Obwohl uG und IL innerhalb der deutschen Linken zwei sehr einflussreiche Akteure darstellen, ist von Postautonomie nur am Rande die Rede. Robert Foltin hat 2016 unter dem Titel „Postautonomie? Von der Organisationskritik zu neuen Organisationsformen“ [21] ein sehr empfehlenswertes Buch verfasst. Ansonsten wird der postautonome Ansatz von manchen Zeitungsautoren inzwischen auch der Antifa-Bewegung als Ganzes zugeschrieben, wahrscheinlich weil sie ihr einen hohen Organisierungsgrad unterstellen.

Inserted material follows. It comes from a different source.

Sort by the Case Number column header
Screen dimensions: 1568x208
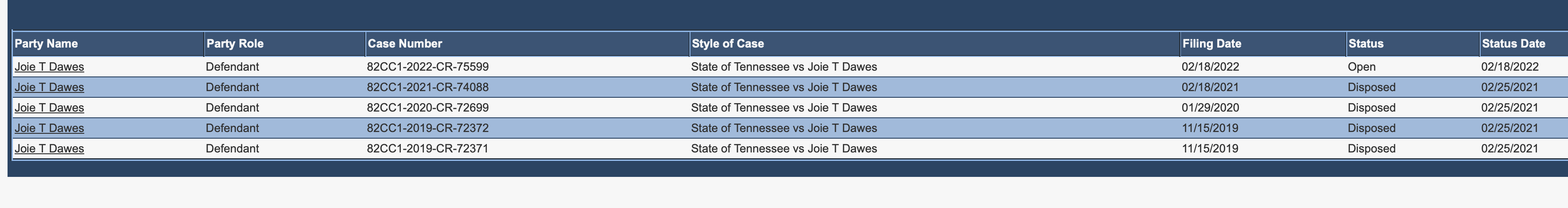point(405,44)
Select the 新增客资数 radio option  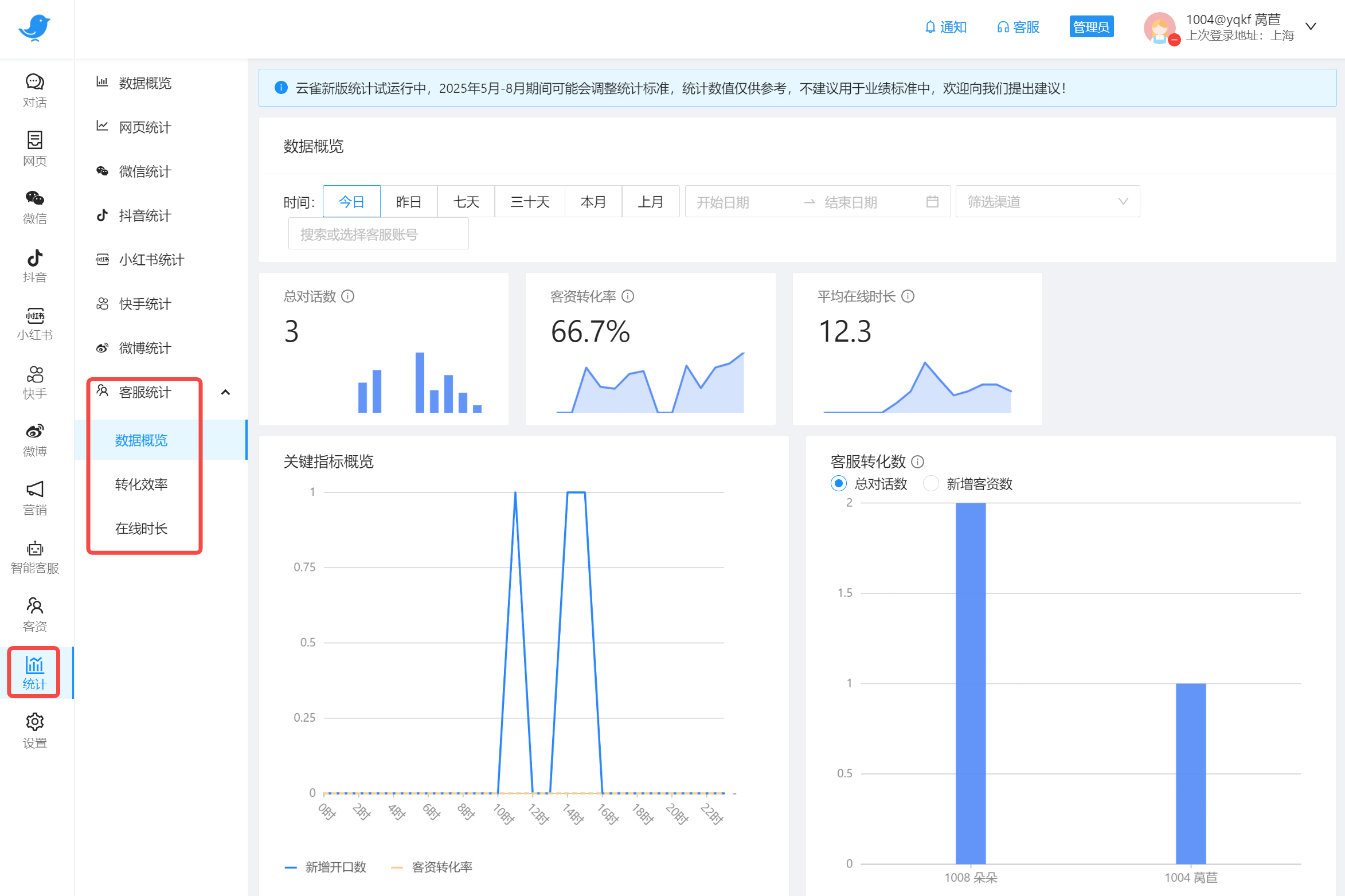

Im engeren Sinne jedoch bezieht sich Postautonomie auf die beiden Organisationen IL und uG. Damit blieb er

bislang ein spezifisch deutscher Begriff. Im Folgenden wird der Fokus vor allem auf die IL gelegt werden, was sowohl auf meinen persönlichen Kenntnisstand, als auch auf die höhere Aktivität und grössere Präsenz der IL zurückzuführen ist.

Elias Schott

Fussnoten:

[1] Dieser Text wurde ursprünglich im Jahr 2020 geschrieben und seitdem mehrfach überarbeitet. Meiner Einschätzung zu Folge hat sich an der Aktualität der Inhalte jedoch nur wenig geändert. Das 2024 von der Interventionistischen Linken veröffentlichte Papier „Gegenmacht aufbauen, Gelegenheiten ergreifen. IL im Umbruch. Zwischenstandspapier #2“ wurde für das Verfassen dieses Textes zwar reflektiert, aus Gründen der Übersichtlichkeit jedoch keiner näheren Analyse unterzogen.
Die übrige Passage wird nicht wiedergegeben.